In this episode of Software Leaders Uncensored, Steve Taplin sits down with Sylvain Kalache, Head of AI Labs at Rootly, to unpack what's really happening inside fast-scaling engineering organizations in the GenAI era. While most conversations focus on speed and productivity gains, Sylvain brings a much-needed perspective on what's breaking beneath the surface as companies adopt AI at scale.
Rootly, an incident management platform used by companies like NVIDIA, LinkedIn, and Figma, sits at the center of reliability engineering. That vantage point gives Sylvain a unique lens into how modern software systems behave once code hits production. And what he's seeing is both impressive and concerning.
AI Is Accelerating Development, But Speed Has Consequences
AI is undeniably accelerating development. Engineers are writing more code, faster than ever before, and teams are clearing backlogs at a pace that wasn't possible even a couple of years ago. At Rootly, this shift was so important that they actively tracked how much engineers were using AI tools. If someone wasn't leveraging them, leadership stepped in, not to enforce usage, but to understand why. The conclusion was clear. AI is no longer optional. It's foundational.
But speed comes with consequences.
Incident Rates Have Tripled Since 2023
Sylvain highlights a critical pattern emerging across the industry. As engineering velocity increases, so do system failures. More code changes mean more opportunities for things to break. In fact, he shared that incident rates across companies have tripled since 2023. Even organizations like Amazon are feeling the pressure, calling internal meetings to address rising outages tied to this new development paradigm.
The Bottleneck Has Shifted
This is where the real bottleneck has shifted. It's no longer writing code. It's everything that happens after. Code reviews, system reliability, and incident response are now under strain. Teams that once operated efficiently are struggling to keep up with the downstream impact of accelerated development.
AI for Reliability: The Rise of the AI SRE
Sylvain's role at Rootly's AI Labs is focused exactly on this problem. Rather than building large language models, his team applies AI to reliability engineering. One of their biggest innovations is an "AI SRE," an agent that can analyze logs, telemetry, and system data to identify root causes of incidents, sometimes before engineers even get involved. It's a direct response to the growing gap between development speed and operational capacity.
Engineers Are Becoming Managers of AI Agents
Another key insight from the conversation is how AI is reshaping leadership itself. Sylvain points out that engineers are no longer just individual contributors. They're becoming managers of AI agents. This requires a completely different skill set. Technical ability alone is no longer enough. Engineers now need to think in systems, coordinate intelligent tools, and make higher-level decisions about what should be built and how.
Context Replaces Constant Communication
At the same time, Rootly has taken a unique approach to maintaining alignment between teams. Because they've historically documented everything, from meetings to decisions, they can now use AI to compare context across product and engineering without needing additional meetings. Instead of pulling teams together to realign, AI agents analyze past conversations and ensure consistency. It's a glimpse into how organizations may operate in the future, where context replaces constant communication.
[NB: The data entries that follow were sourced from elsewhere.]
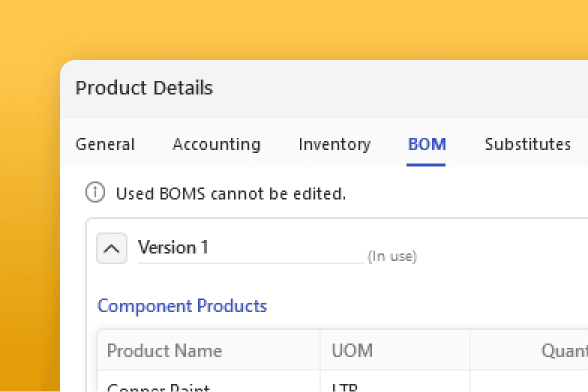Viewport: 588px width, 392px height.
Task: Click the 'Used BOMS cannot be edited' message
Action: [231, 194]
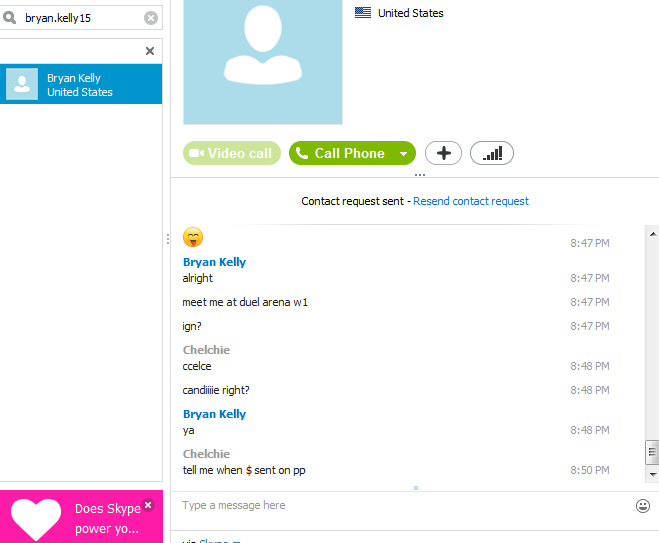Dismiss the pink Does Skype ad banner

click(x=148, y=505)
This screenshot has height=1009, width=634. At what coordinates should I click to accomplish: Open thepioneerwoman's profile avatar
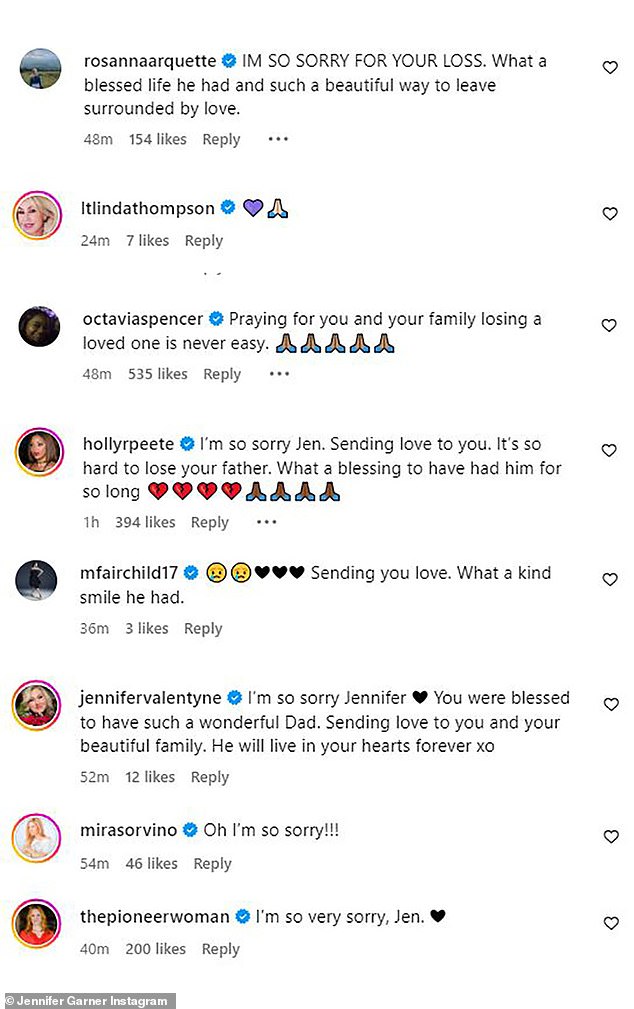[39, 924]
The Human Cost: Burnout Is the Real Risk
But perhaps the most important takeaway from Sylvain is not technical. It's human.
As AI tools become more powerful, the pressure on engineers is increasing. They're expected to do more, move faster, and adapt continuously. Sylvain warns that burnout is becoming a real risk, especially as incident volumes rise and the line between productivity and overload blurs. His advice to leaders is simple but often overlooked. Take care of your people.
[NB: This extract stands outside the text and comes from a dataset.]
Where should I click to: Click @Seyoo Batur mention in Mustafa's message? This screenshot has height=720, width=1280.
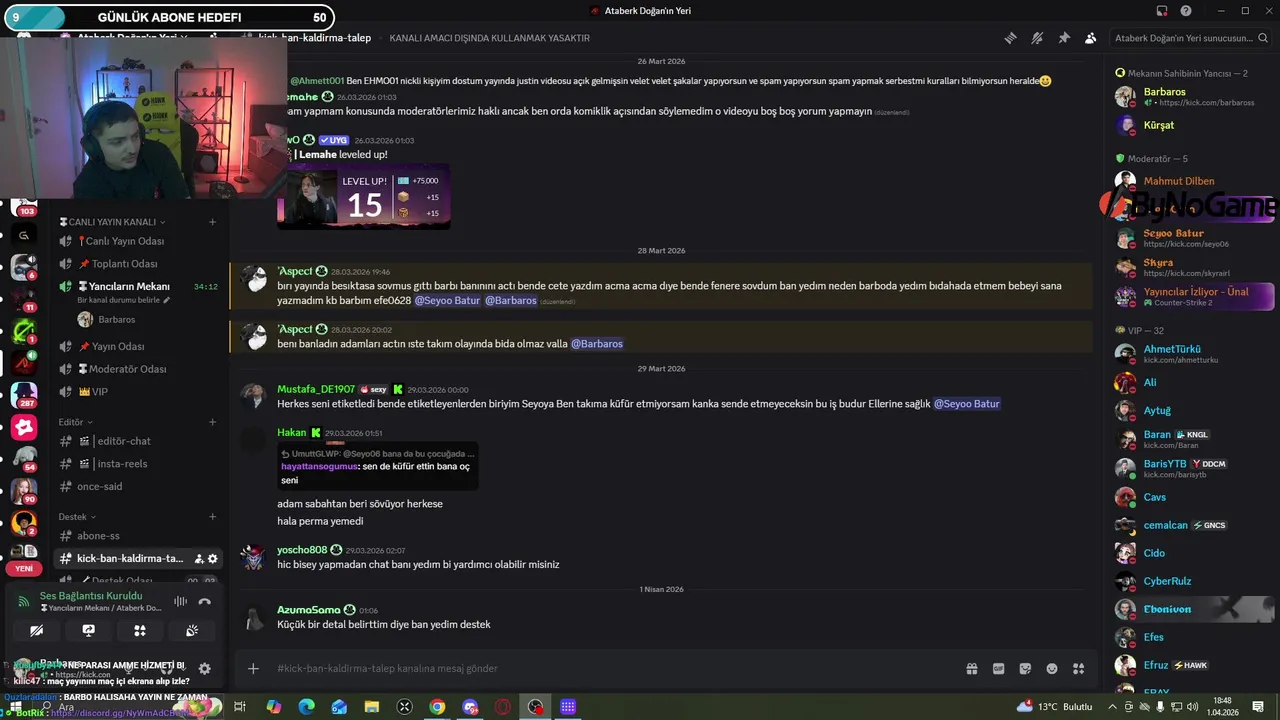tap(966, 404)
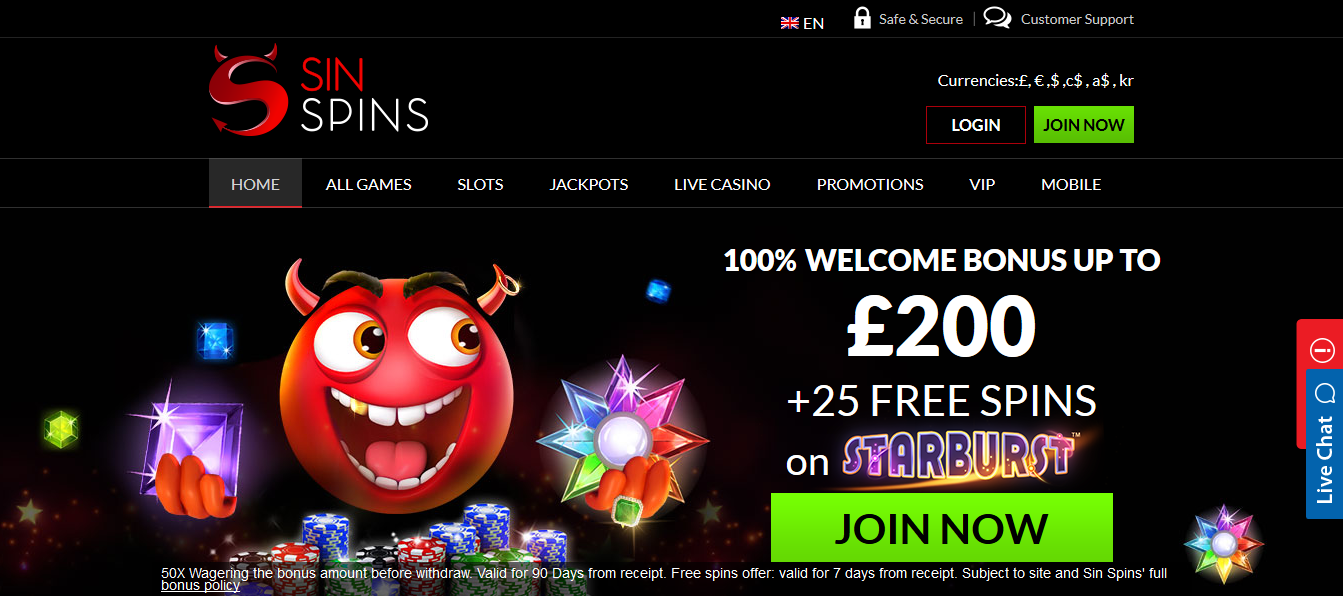Open the UK flag language selector
The width and height of the screenshot is (1343, 596).
tap(802, 22)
The Companies That Win Won't Just Be the Fastest
The companies that win in this next phase won't just be the ones that adopt AI the fastest. They'll be the ones that understand its full impact. Not just on code, but on systems, operations, and the humans behind it all.
This episode is a reminder that while AI is transforming how we build software, it's also exposing new challenges that leaders can't afford to ignore.